This blogpost is a short notice about recent quality-of-life and feature updates to our Therapeutic Structural Antibody Database (Thera-SAbDab). We hope these changes will make the database more user-friendly and facilitate new analyses…
- The contents of the “Target” field have been revised to include alternative target names
Previously, antigen labels in Thera-SAbDab did not consider alternative target names. For example, some therapeutics were labelled as binding PDL1, and others as binding CD274, making it seem like they had different specificities, despite PDL1 and CD274 being alternative names for the same target. Therefore, we decided to mine the web for antigen synonyms and have integrated this information into the database.
You will now find antigen labels in the following syntax:
A/A’/A”
> where the therapeutic is monomeric, and binds target A with alternative names A’, A”
A/A’;B/B’/B”
> where the therapeutic is multispecific, with the first variable domain of the entry targeting A (alternative name A’) and the second targeting B (alternative names B’, B”).
Where an antigen has alternative names, they are always exhaustively listed and in the same order. This should make it much quicker to work out how many/which therapeutics bind to a single target of interest. - A new field has been added: “Alternative therapeutic names”
While the database is still indexed based on the International Nonproprietary Name (INN) for consistency, we recognise that drugs are known by several other names, including investigational and trade names. Therefore, we’ve mined the web for alternative names for each therapeutic antibody. This new field should help not only to identify the INN of a therapeutic from a search for the alternate name, but also to draw connections with published early-stage research on drug candidates, which often occurs prior to INN assignment. - A new field has been added: “Genetics”

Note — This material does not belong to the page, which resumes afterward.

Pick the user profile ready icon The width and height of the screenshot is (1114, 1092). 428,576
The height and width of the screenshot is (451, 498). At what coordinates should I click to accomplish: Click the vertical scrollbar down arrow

When we first built Thera-SAbDab, we assumed that a column for developmental origin was largely redundant due to the information provided by the suffix of the INN (-zumab, -ximab, etc.). However, as I covered in a previous blogpost, the change in naming convention adopted by the WHO in 2022 means that therapeutic INNs no longer capture developmental origins. Therefore, for therapeutics released since this date, it was impossible to tell which were humanised, chimeric, or fully human. We have now scraped this data from the text of the WHO proposed lists and incorporate it into our database. We note that “fully human” covers a range of origins, from transgenic mice to human gene-based phage libraries, to human B cells; hence the decision to title the column “genetics” not “origin”.
We continue to keep Thera-SAbDab updated with the latest sequence and structural data: it now contains 1045 variable domain sequences, of which 280 have structural information. You can download all the latest data here: .xlsx, .csv
And, in closing, a big thank you to all the users of Thera-SAbDab who have taken the time to get in touch with us over the years, drawing our attention to bugs or suggesting improvements (several of which related to the changes described above).